Avant que le navire Ever Max transportant des lampes à lave, des canapés, des costumes d'Halloween et des arbres de Noël artificiels ne puisse effectuer son voyage inaugural sur le canal de Panama ce mois-ci, une sécheresse historique l'a contraint à réduire son poids en déchargeant des centaines de conteneurs.

Les perturbations liées aux conditions météorologiques ont empêché le navire, qui appartient à la compagnie maritime taïwanaise Evergreen Marine, d'établir, le 1er août, le record du plus grand nombre de conteneurs transportés par le raccourci maritime vital qui relie les océans Pacifique et Atlantique.

L'autorité du canal de Panama a réduit le poids maximal des navires et le nombre de traversées quotidiennes afin d'économiser l'eau. Les experts en transport maritime craignent que de tels événements ne deviennent la nouvelle norme, car les déficits pluviométriques dans le cinquième pays le plus humide du monde mettent en évidence les risques climatiques qui affectent le secteur du transport maritime, lequel assure 80 % du commerce mondial.

Les armateurs ont la possibilité de transporter moins de marchandises, d'emprunter d'autres itinéraires qui peuvent ajouter des milliers de kilomètres au voyage ou de faire face à des files d'attente qui, au début du mois, ont fait reculer 160 navires et retardé certains d'entre eux de 21 jours.

Les restrictions font déjà grimper de 36 % les prix du transport maritime au comptant entre la Chine et les États-Unis, dans un contexte de montée en flèche des températures de la mer qui, selon les climatologues, pourrait accentuer les phénomènes météorologiques extrêmes.

"Vous devez agiter un drapeau de prudence parce que les températures sont tellement supérieures à la normale", a déclaré Drew Lerner, fondateur et météorologue agricole principal chez World Weather, dont les clients comprennent des négociants mondiaux de produits de base.

Les exploitants de canaux sont sur la corde raide car ils s'efforcent de gérer les perturbations du commerce maritime et de se préparer à ce qui s'annonce comme une période encore plus sèche l'année prochaine, a déclaré Peter Sand, analyste en chef de la plateforme de comparaison des taux de fret aérien et maritime Xeneta.
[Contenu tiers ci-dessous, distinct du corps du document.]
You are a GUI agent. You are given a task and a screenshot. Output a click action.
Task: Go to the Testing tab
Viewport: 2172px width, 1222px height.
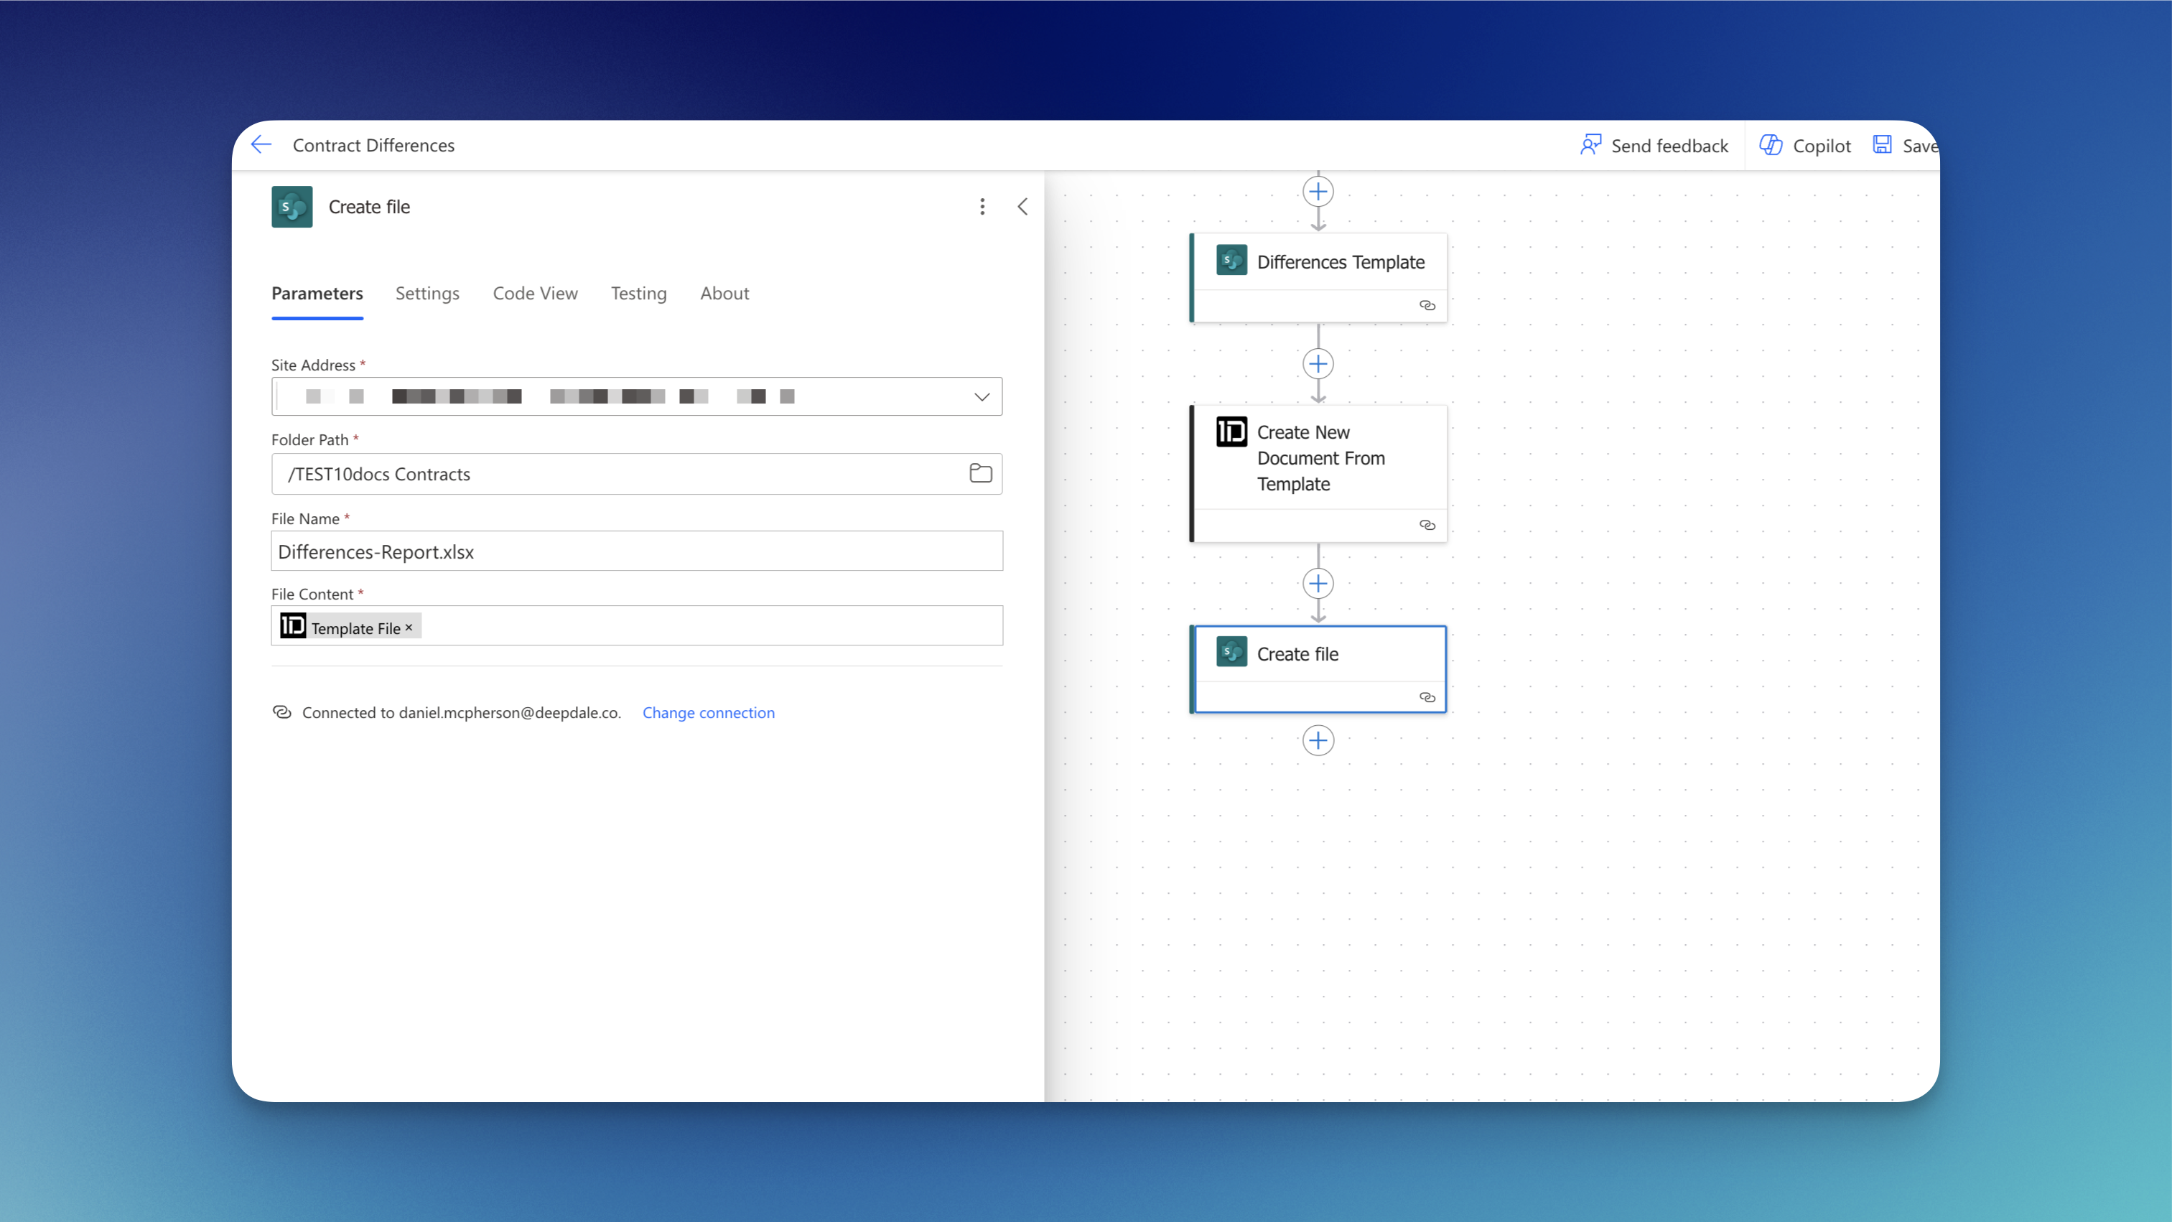point(638,293)
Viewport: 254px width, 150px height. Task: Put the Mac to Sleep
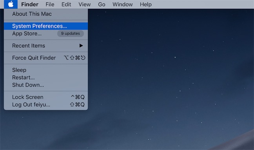click(46, 70)
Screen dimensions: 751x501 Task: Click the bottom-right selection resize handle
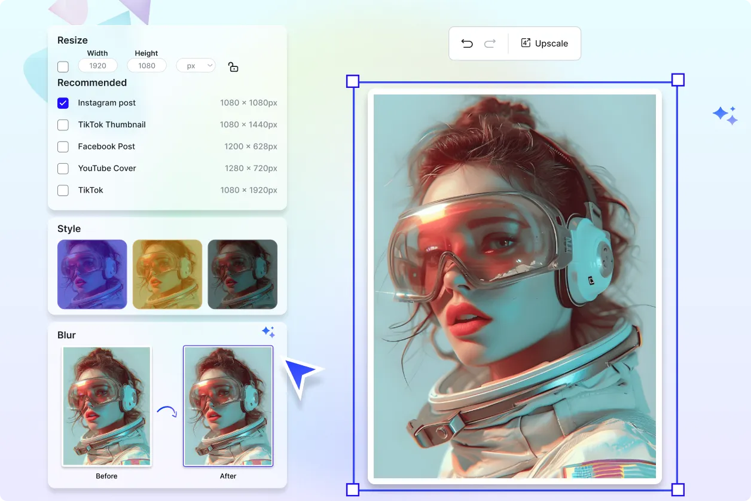[x=678, y=490]

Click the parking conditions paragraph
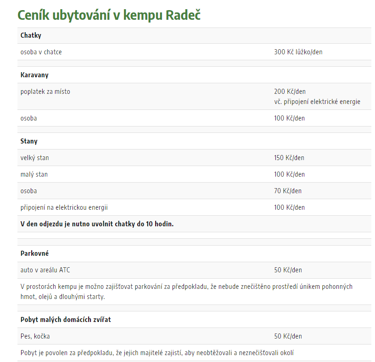[186, 291]
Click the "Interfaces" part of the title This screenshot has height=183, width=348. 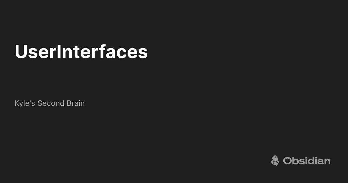click(102, 52)
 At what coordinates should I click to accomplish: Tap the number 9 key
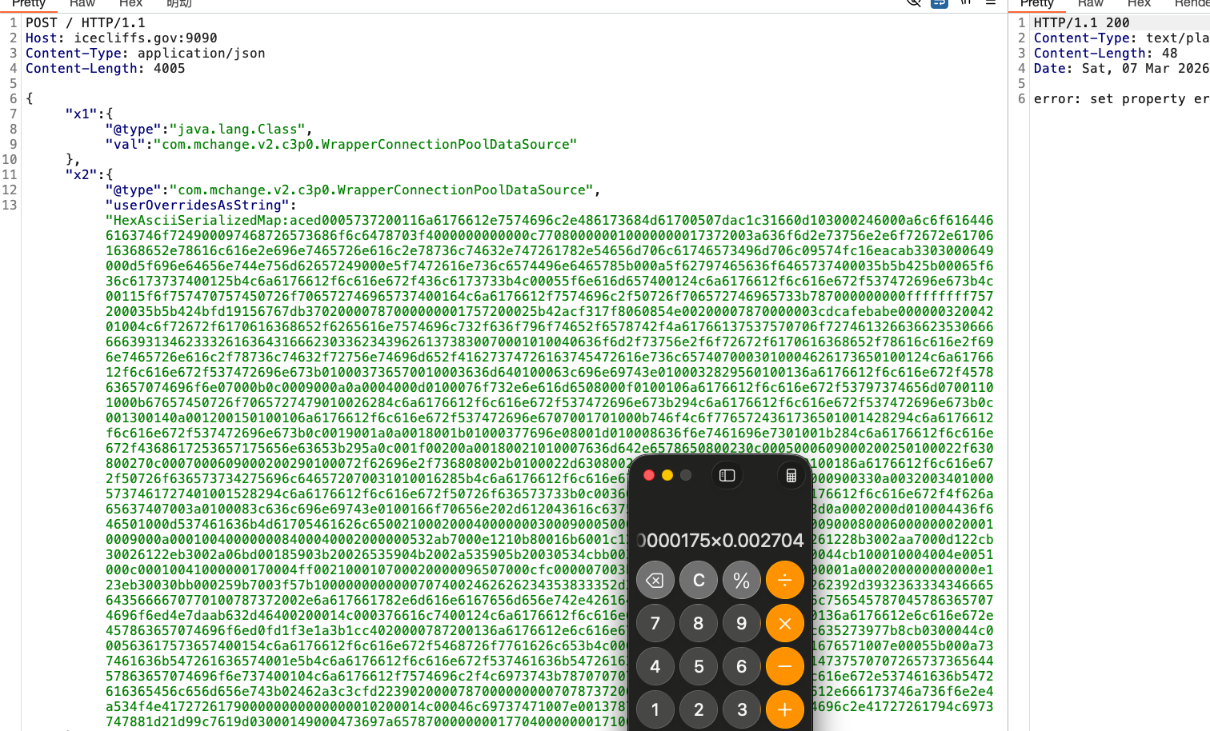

Plus de 14 000 navires ont traversé le canal en 2022. Les porte-conteneurs sont les utilisateurs les plus courants du canal de Panama et transportent plus de 40 % des biens de consommation échangés entre l'Asie du Nord-Est et la côte Est des États-Unis.

Les navires à destination des États-Unis pris dans les goulets d'étranglement ont transporté des poupées Barbie, des pièces automobiles, des panneaux solaires BYD, des équipements de traitement de l'eau, des kits de dépistage du diabète et d'autres marchandises, selon les données de Steve Ferreira, PDG d'une société qui vérifie les factures de transport maritime.

Les restrictions imposées au canal ont commencé au début de l'année et touchent environ 170 pays et pratiquement tous les types de marchandises, y compris le soja et le gaz naturel liquéfié des États-Unis, le cuivre et les cerises fraîches du Chili, ainsi que la viande de bœuf du Brésil.

Les vraquiers qui transportent des marchandises allant du maïs au minerai de fer, ainsi que les pétroliers qui transportent du pétrole, du carburant, du gaz et des produits chimiques sont également touchés. Certaines entreprises du secteur de l'énergie réorientent les navires chargés de charbon et de gaz naturel liquéfié vers le canal de Suez.

SURVEILLANCE DE L'EAU

Un phénomène climatique naturel, El Nino, associé à des eaux plus chaudes que d'habitude dans le centre et l'est de l'océan Pacifique tropical, contribue à la sécheresse au Panama.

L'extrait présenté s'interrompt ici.